This is a theory of neural scaling law, proposed by (Bahri et al. 2021; Sharma and Kaplan 2022)
According to this theory, a neural network, when trained to convergence, allocates its \(N\) parameters in two parts: * A fixed number of parameters that map the data to an intrinsic data manifold of dim \(d\). * All other parameters that handle pieces of this manifold. Loss \(\propto\) the volume of each manifold piece.
They argued that the loss function should scale as \(L \propto N^{-4/d}\) for cross-entropy and mean-square losses.
The manifold hypothesis
Consider the space of all MNIST images. Each MNIST image is a 28x28 grayscale, so the total space is \(\mathbb R^{28\times 28} = \mathbb R^{784}\).

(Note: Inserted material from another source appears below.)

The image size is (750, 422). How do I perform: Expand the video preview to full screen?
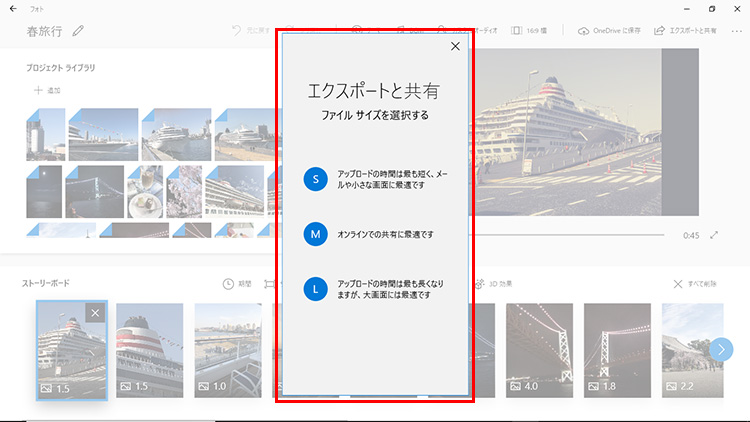point(715,235)
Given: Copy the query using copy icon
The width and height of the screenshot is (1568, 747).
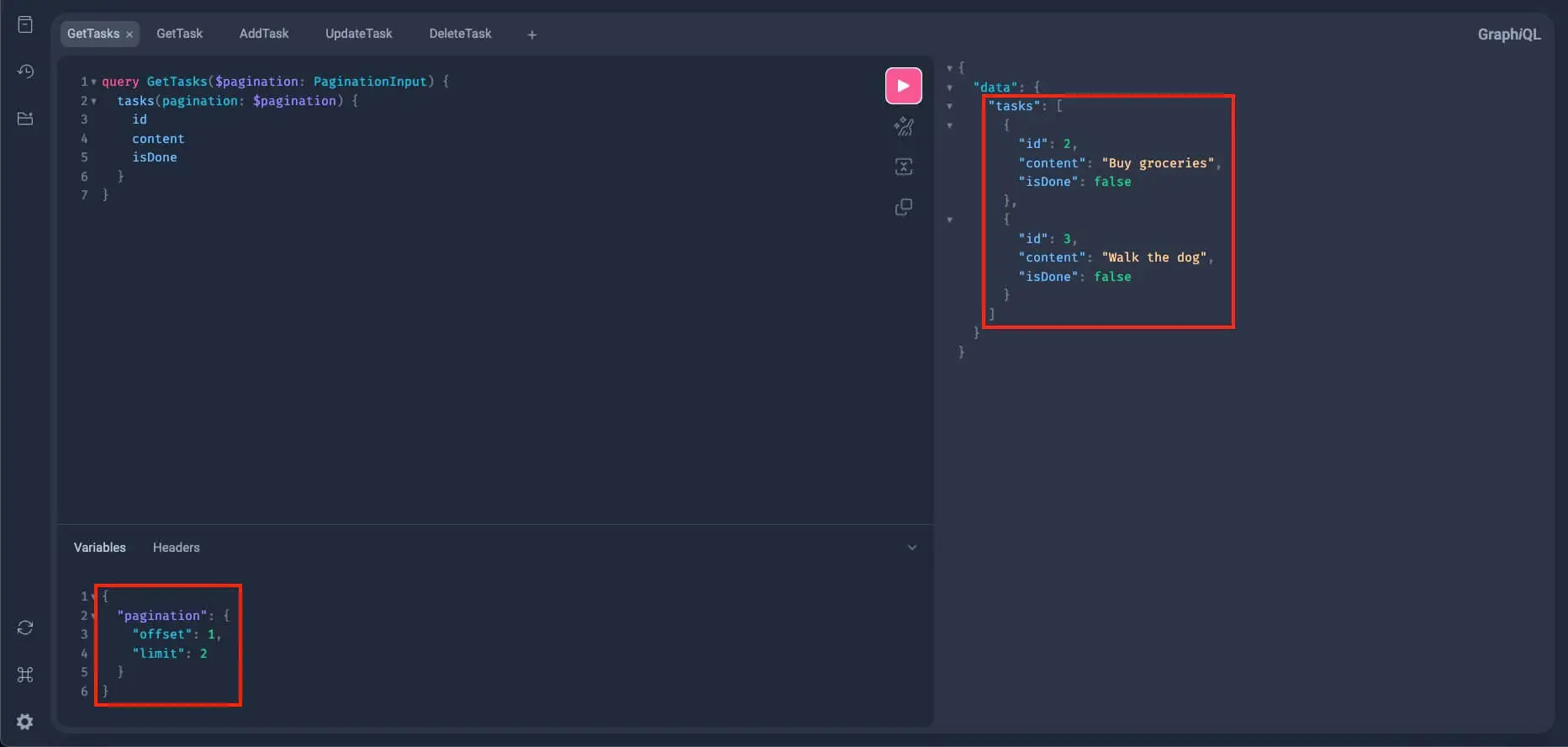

However, as you may have seen in experiments with the VAE, most of the MNIST dataset “collapses” onto a much smaller subset of \(\mathbb R^{784}\). This is the “(intrinsic) data manifold”, with a dimension much smaller than \(784\). Indeed, the very fact that the intrinsic dimension is small allows us to have meaningful “2D slices” of the dataset:
Real data can be expensive, though, which is why we often use “toy” datasets with known dimensions, generated by a known random process. For example, the following is the “Swiss roll” dataset. It is generated by first populating a 2D square \([0, 1]^2\), then use a function \(f: \mathbb R^2 \to \mathbb R^3\) to “roll up” the square into 3D space.
Deriving the scaling law
We can get a feel for where the number \(4/d\) came from by studying a simpler model.
Prototype case
Consider a problem of regression. We have to learn the true function on the \(n\)-dimensional cube: \(f: [0, 1]^d \to \mathbb{R}\). Assume it is Lipschitz continuous, that is, its first derivative is upper bounded by \(\lambda\). In particular, this means \(|f(x) - f(y)| \leq \lambda |x-y|\) for all \(x, y\) in the domain.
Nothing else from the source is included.